Abstract: Medicine has traditionally focused on relieving patient symptoms. However, in developed countries, maintaining good health increasingly involves management of such problems as hypertension, dyslipidemia, and diabetes, which often have no symptoms. Moreover, abnormal blood pressure, lipid, and glucose values are generally sufficient to warrant treatment without further diagnostic maneuvers. Limitations in managing such problems are often due to clinical inertia-failure of health care providers to initiate or intensify therapy when indicated. Clinical inertia is due to at least three problems: overestimation of care provided; use of "soft" reasons to avoid intensification of therapy; and lack of education, training, and practice organization aimed at achieving therapeutic goals. Strategies to overcome clinical inertia must focus on medical students, residents, and practicing physicians. Revised education programs should lead to assimilation of three concepts: the benefits of treating to therapeutic targets, the practical complexity of treating to target for different disorders, and the need to structure routine practice to facilitate effective management of disorders for which resolution of patient symptoms is not sufficient to guide care. Physicians will need to build into their practice a system of reminders and performance feedback to ensure necessary care.
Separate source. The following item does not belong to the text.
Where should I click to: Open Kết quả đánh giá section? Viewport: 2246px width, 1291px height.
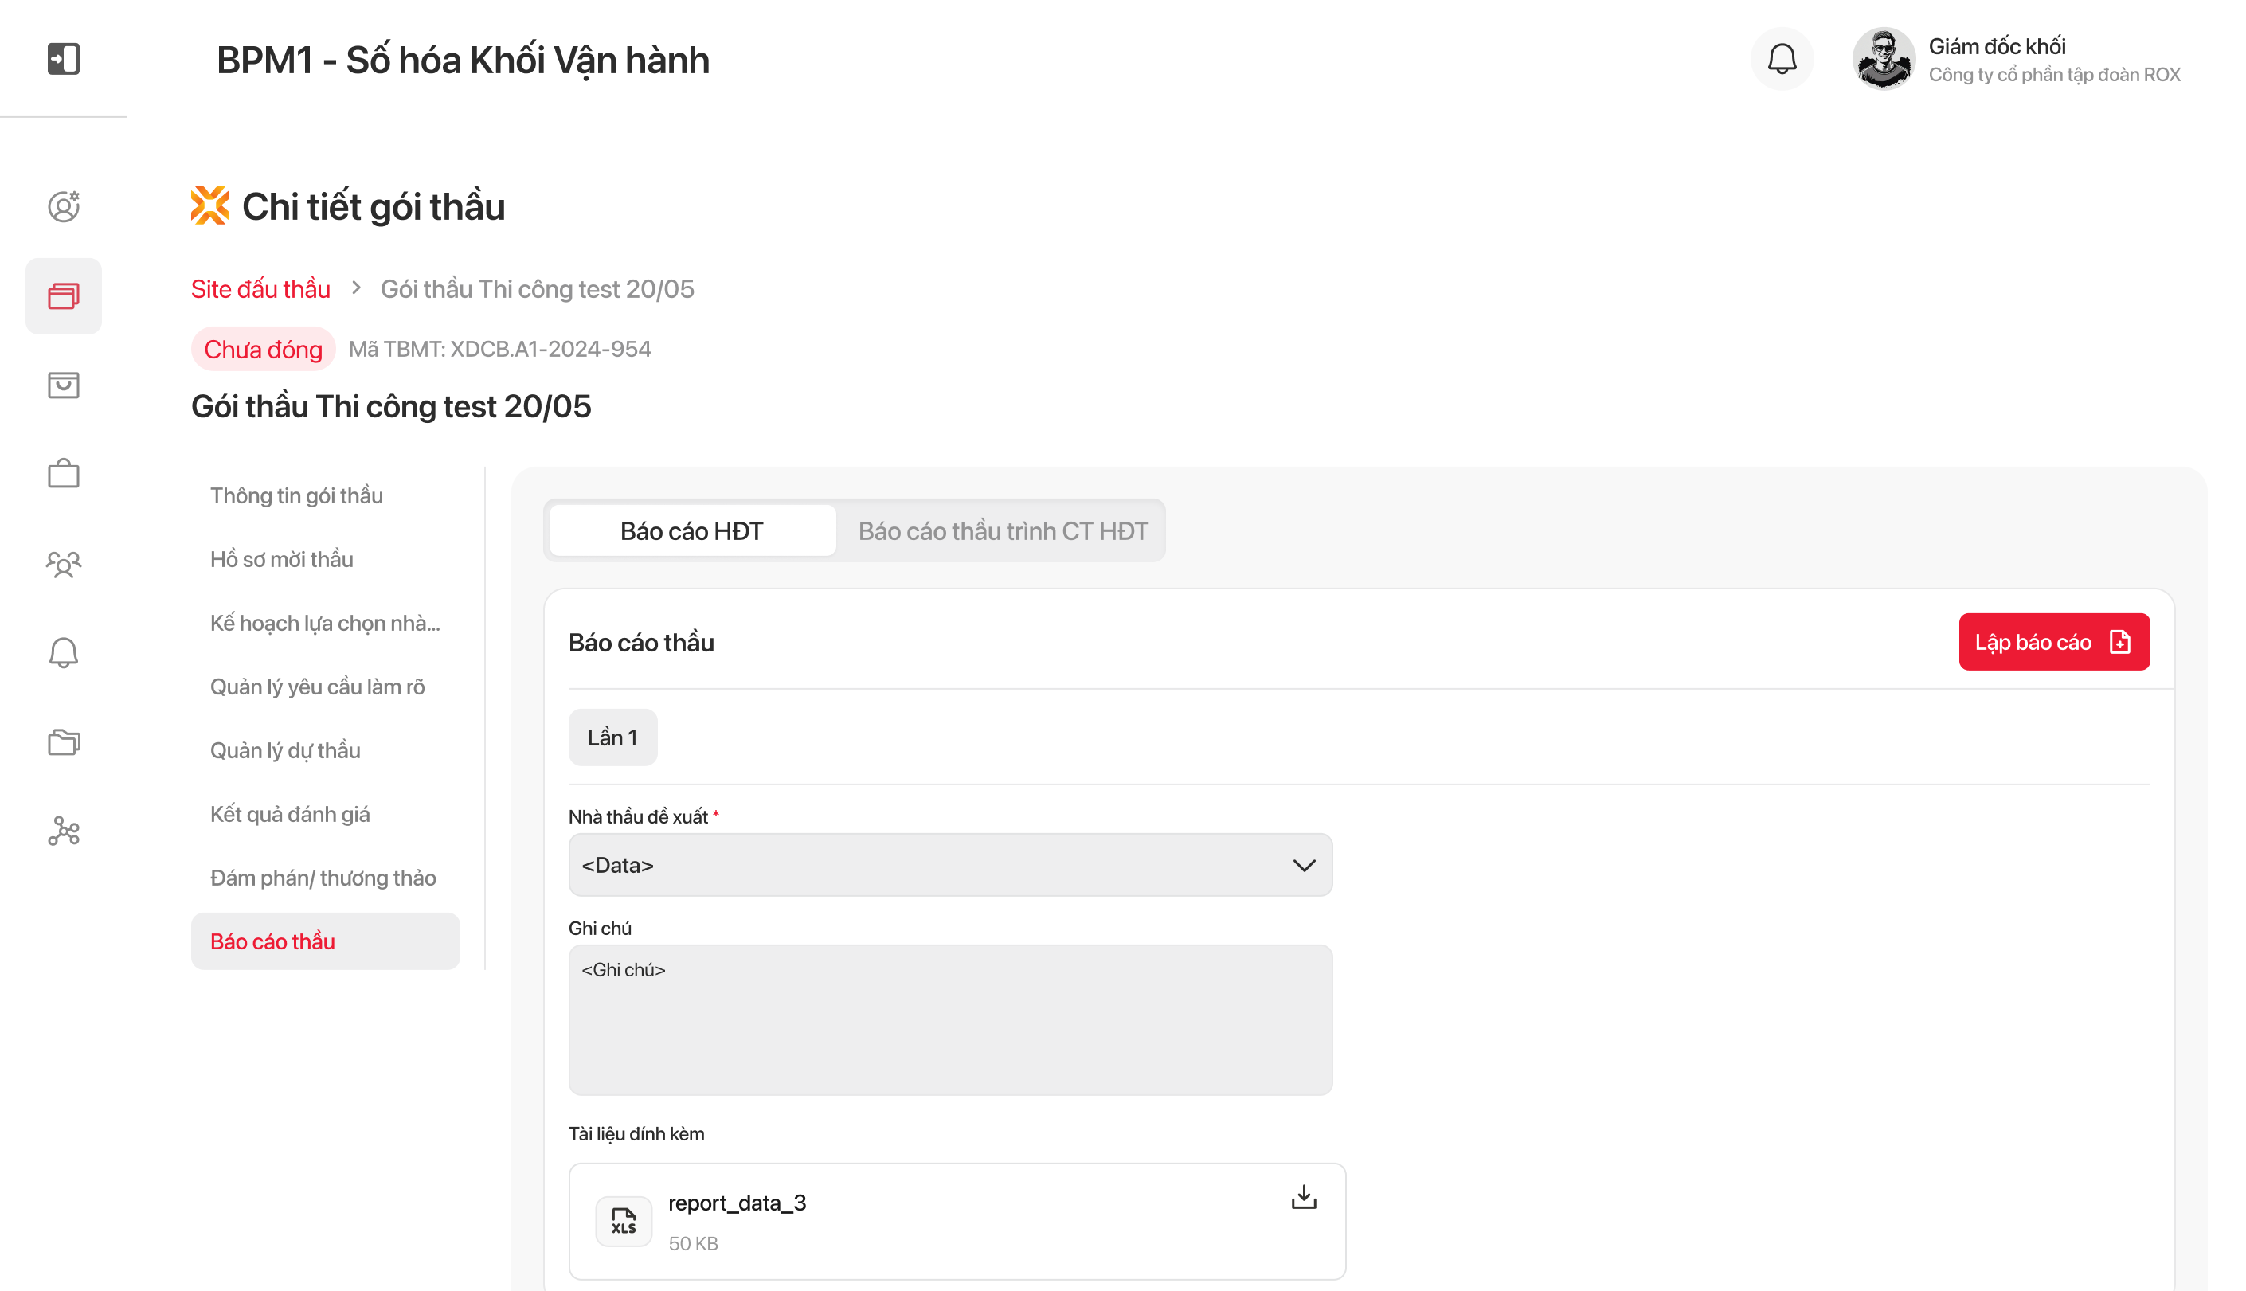click(290, 814)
Title: Evidence-based guidelines meet the real world: the case of diabetes care.
Publication: Diabetes Care 2001 Oct;24(10):1728-33.
Authors: Larme AC, Pugh JA.
Grant No.: HS07397.
Principal Investigator: Jacqueline Pugh.
Project Officer: Heddy Hubbard.
Abstract: OBJECTIVE: Improving diabetes care in the United States is critical because diabetes rates are increasing dramatically, particularly among minority and low-income populations. Although evidence-based practice guidelines for diabetes have been widely disseminated, many physicians fail to implement them. The objective of this study was to explore what happens to diabetes practice guidelines in real-world clinical settings. RESEARCH DESIGN AND METHODS: A qualitative research design was used. Open-ended semistructured interviews lasting 1-2 hour were conducted with 32 key informants (physicians, certified diabetes educators, researchers, and agency personnel) selected for their knowledge of diabetes care in South Texas, an area with a high diabetes prevalence and a large proportion of minority and low-income patients. RESULTS: Health professionals stress that contextual factors are more important barriers to optimal diabetes care than physician knowledge and attitudes. Barriers exist at multiple levels and are interrelated in a complex manner. Examples include the following: time constraints and practice economics in the private practice setting; the need to maintain referral relationships and maldistribution of professionals in the practice community; low awareness and low socioeconomic status among patients; and lack of access for low-income patients, low reimbursement, and insufficient focus on prevention in the U.S. health care system. CONCLUSIONS: Contextual barriers must be addressed in order for diabetes practice guidelines to be implemented in real-world clinical practice. Suggested changes include an increased focus on prevention, improvements in health care delivery for chronic diseases, and increased attention to the special needs of minority and low-income populations.